(Wednesday August 12th to Thursday August 13th)
I am back in my home and only a fool would try to negate its beauty. There are no urbanisaciones directly in front of my window, as I write this, only pristine Andalucia.
I am lucky.
So for the most part what will follow will be my own investigaciones into the plot and mainstay of the next book, to be entitled simply “Compostela”. Diego Gelmirez, the first Archbishop of Compostela, wanted immortality: history has given him that. He was the architect of what pilgrims have sought for many, many years. He gained that prestige by capitalising what he knew only too well was historical shaky ground: he had good reasons for this: locate the relics and you bring in the wealth!
Yet it is this story we are fed as pilgrims today, even though it has no substance; things haven’t changed so much, yet after his death, in the place which should have given him that immortality, he disappeared. We don’t even know where he was buried. It is as if this powerful bishop never was, despite his own efforts to make his way into the history books – yet so much has been written about him. This is my challenge! For me it is obvious that the story that we have been fed about Santiago de Compostela is false and I hope, if you will stay with me you will begin to see it that way too. But before I continue where I left off, with that history (see previous posts: June>). I feel that there are a few lessons about the Camino that I need to share. You can ignore them if you wish. Just come back in a few days and they will have moved on to some historical truths...inconvenient as they may be.
How to be honest? I think looking back at these postings I have been very honest.
But what have I truly learned from this Camino?
I have learned, once again, that the Camino is a microcosm of the world that could be. Those who have walked it, (or within whatever transport they took it) already know this. Those who have yet to experience it, will, in one way or another learn this: that much is guaranteed.
I have learned as the I Ching counsels “not to put too much trust into those with whom we have recently become acquainted”: sad but true.
I have learned that there are angels on the Camino.
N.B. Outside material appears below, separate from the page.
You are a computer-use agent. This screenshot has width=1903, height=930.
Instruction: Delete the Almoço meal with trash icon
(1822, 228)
Usually where you least expect them (and I am still not totally convinced about angels anyway.)
I have learned to ask for what you truly need, for it will be provided.
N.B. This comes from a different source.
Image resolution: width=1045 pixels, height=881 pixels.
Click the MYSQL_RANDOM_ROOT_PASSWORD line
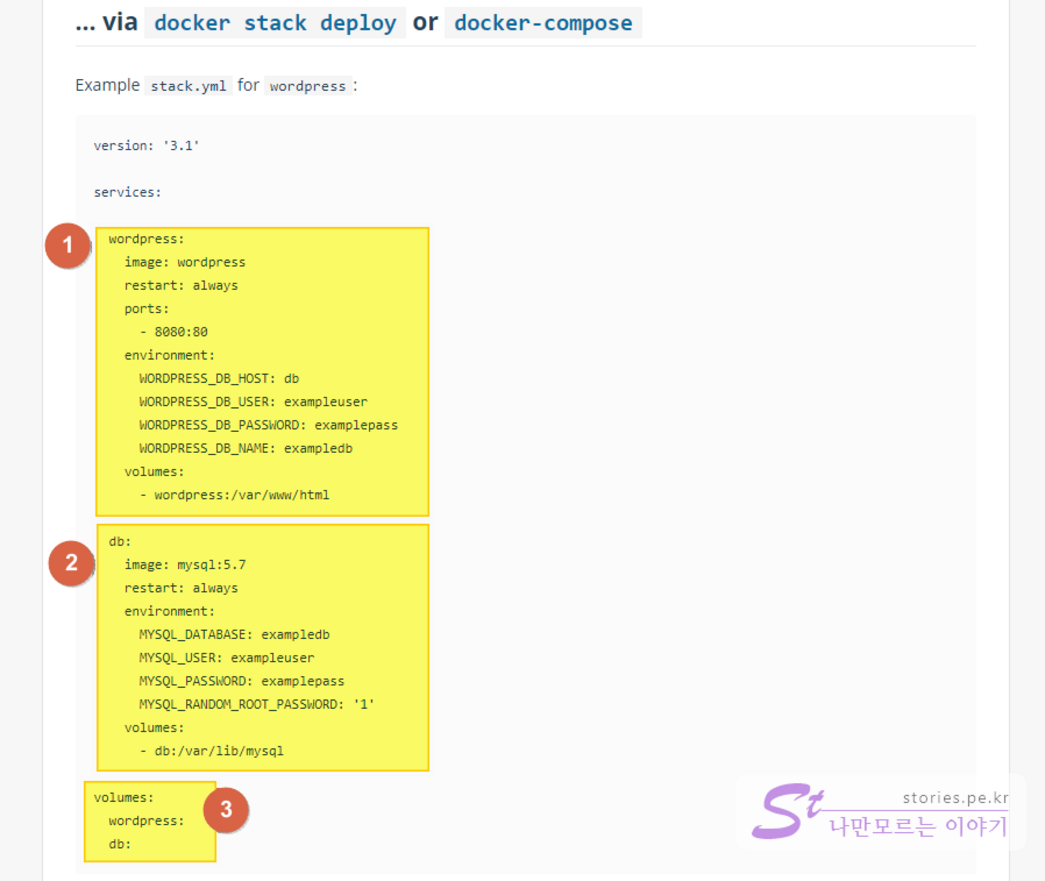tap(256, 704)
I have learned that sometimes we are too hard on ourselves.
I have learned that the distance is not something we need to really concern ourselves with: it is about putting one foot in front of the other.
I have learned that blisters go away, in fact most annoying things go away eventually.
I have learned that you can speak Spanish in Portugal and be more or less understood, but that you may not have the slightest idea of the response believe me, it doesn’t really matter, the Portuguese are the most helpful people on earth.
I have learned that parrots have a sense of humour and that I can raise swallows from the dead.
I have learned that sometimes I have to let myself be taken care of.
I have learned that what “the church” has told you is very much open to question.
I have learned to open myself up to others: if you can master this you may find that the ones around you can help you move further upon your journey. This,I have found, is very important.
A corollary to the above would be not to let a moment pass by: sometimes an instinct which says “Do this Now!” can lead to contacts which can help you further your quest I was to find this time and again...: There is no such thing as “luck”.
I have learned that I am quite content with my own company, especially in the rain.
I have learned that most of the times the things that annoy us are part of ourselves and anyway, they don’t count for much in the overall scheme of thing. Learn to forgive and forget. see www.headstartcentres.org
I have learned that whatever religious path you may have been taught we all come together in the most fundamental things.
I have learned that life is a beautiful gift: you only have to open your eyes to the “ordinary”and accept it to recognise how lucky you really are.
Perhaps most of all, I have learned that I need to wage war against “righteous indignation” those moments when the world provides us with idiots and you know you are right. It is easily spotted: it begins with these words:...they should..., why don’t they... you would think that they... it’s not right that...But it’s counter-productive and only increases the frustration. I’m working very hard on a Live and Let Live philosophy. But it’s not always so easy.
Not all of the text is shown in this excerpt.